Prokopova et al. [19] showed how important it is to select the clustering type and distance metric. Furthermore, the k-means algorithm exhibits better performance than the hierarchical clustering method.

Employing clustering allows for the evaluation of project attributes for similarity. This approach supports a comparison of a new project with projects located in related clusters based on similarity measures.

The investigations of Lokan and Mendes [20] represents different approaches for searching similar projects. These researchers showed that moving windows are helpful for a subset selection technique. This approach is based on the idea that past projects, with similar finishing times, allow the creation of a better estimation model. In [21], moving windows were used in conjunction with regression models. In [22], the authors compared moving windows and SC. As shown, SC excels when compared to moving windows or the k-means approach.

Minku [23] investigated whether threshold clustering has a positive impact on estimation accuracy.

In [24], a categorical variable segmentation (CVS) model was introduced. The CVS model is based on dataset segmentation, where the relative project size (see Table 1) is used as a segmentation parameter. This approach allows an estimation of the software development effort by using a specific model trained on a specific data segment. Ventura-Molina et al. [25] present an approach to work with the product delivery rate (productivity) as an important estimation parameter when a software delivery model is proposed.

3. Problem Statement

FPA, which serves as the basis for further research, is based on the set of evaluation rules for size estimation. In this study, the International Function Point Users Group (IFPUG) [26] method is used. The development effort is understood as time in person-hours, which is needed for the completion of all development tasks.

When an algorithmic approach based on IFPUG is used, the DEE is understood as a product of software size and product delivery rate (PDR). The IFPUG methods lack accuracy for new project estimation due to issues with replicability. The IFPUG method depends on the capabilities and experiences of the analysts, who are responsible for the processing and evaluation of the parameters [6]. IFPUG methods were designed for software size estimation and not for the DEE. This reveals another issue, namely, the correctness of the PDR.

In this study, a method for rendering a more accurate estimation is evaluated, and the results are presented. The main goal of the article is to evaluate the effect of SC together with SR.
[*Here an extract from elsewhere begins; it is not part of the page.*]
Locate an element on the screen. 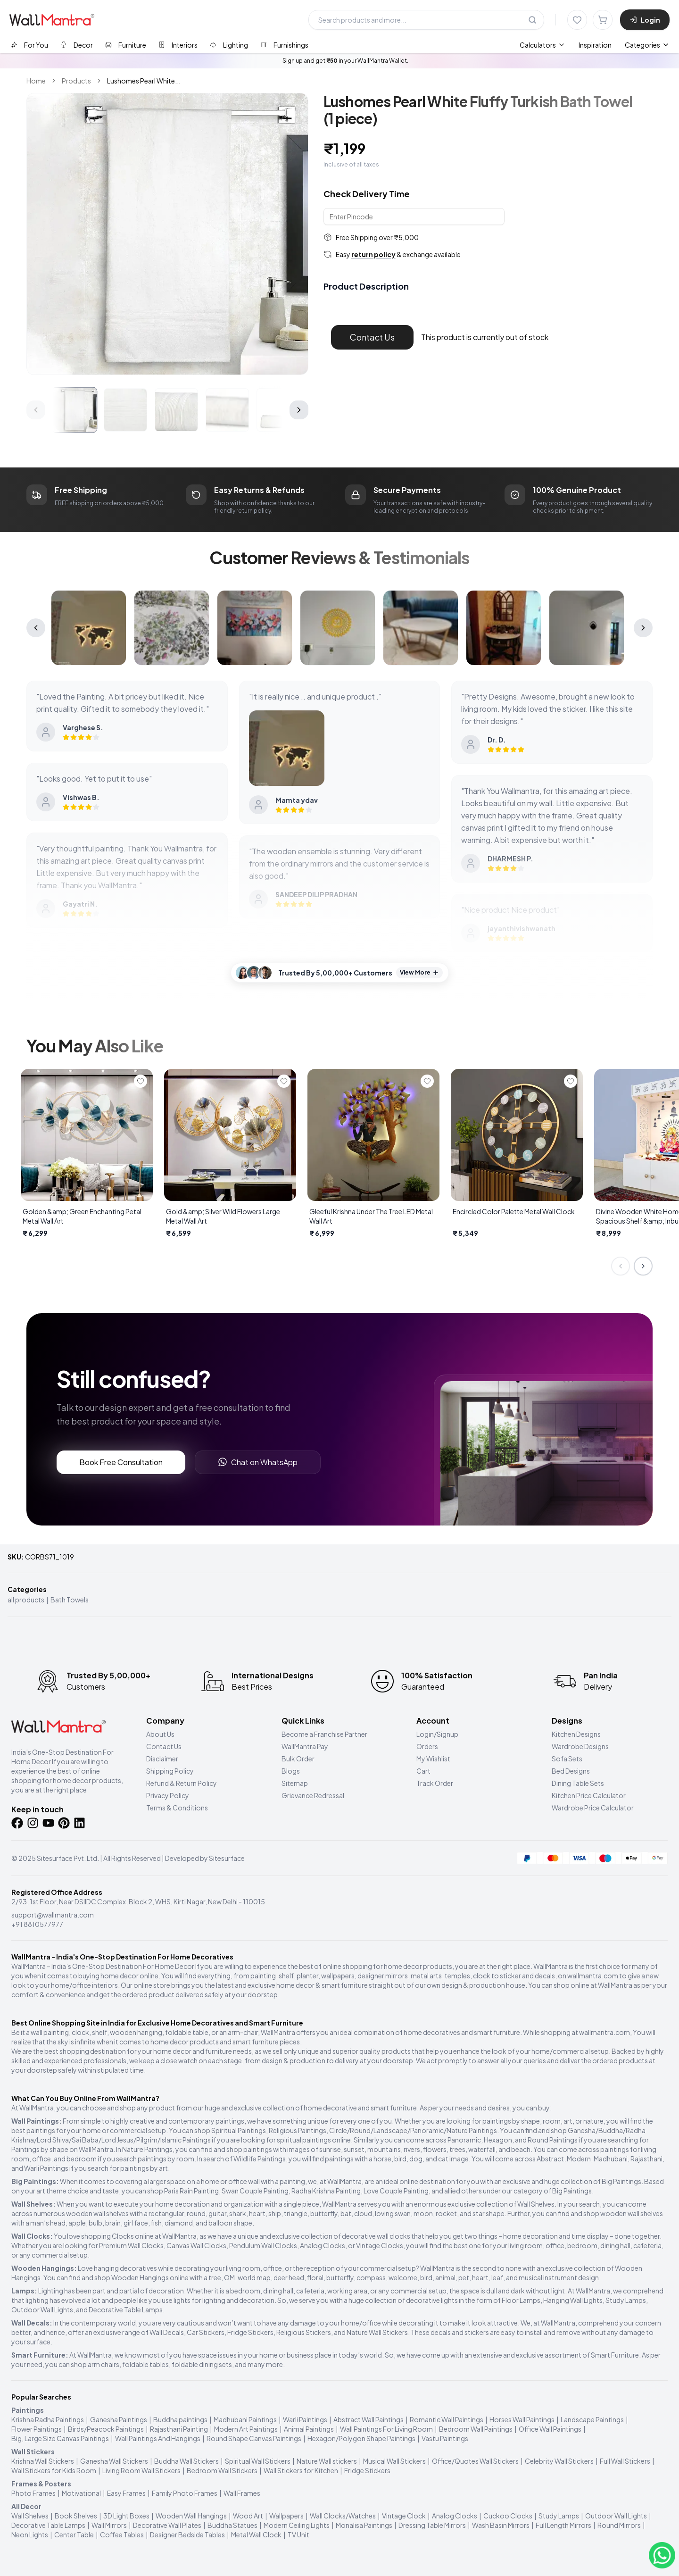 This screenshot has height=2576, width=679. Categories is located at coordinates (647, 45).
The following research questions are investigated:

RQ1: How SR will influence the DEE?
RQ2: How will the model based on SR benefit when SC is employed? Will SC make the DEE more accurate?
RQ3: How does the involvement of categorical variables affect DEE accuracy?

4. Materials and Methods

4.1. Dataset Pre-Processing

The experiments use data that are part of a dataset prepared by the International Software Benchmarking Standards Group (ISBSG) [27]. This dataset contains information on more than eight thousand projects. However, it is necessary to clean the dataset for the purposes of the presented research. The cleaning procedure was as follows:

IFPUG compliance: Removing all projects that are not described from the perspective of estimation using the function point method (=IFPUG).
Data quality rating: Each project is evaluated by the data quality (Figure 1). All projects having quality ratings other than A or B were removed from the working dataset.
Value-added factor (VAF) compliance: In the next step, those projects for which the VAF was unknown were removed.
Relative Size: Projects are classified according to size (Table 1) using the relative size variable of the projects. Projects from the extra-extra-extra-large category (XXXL) were removed.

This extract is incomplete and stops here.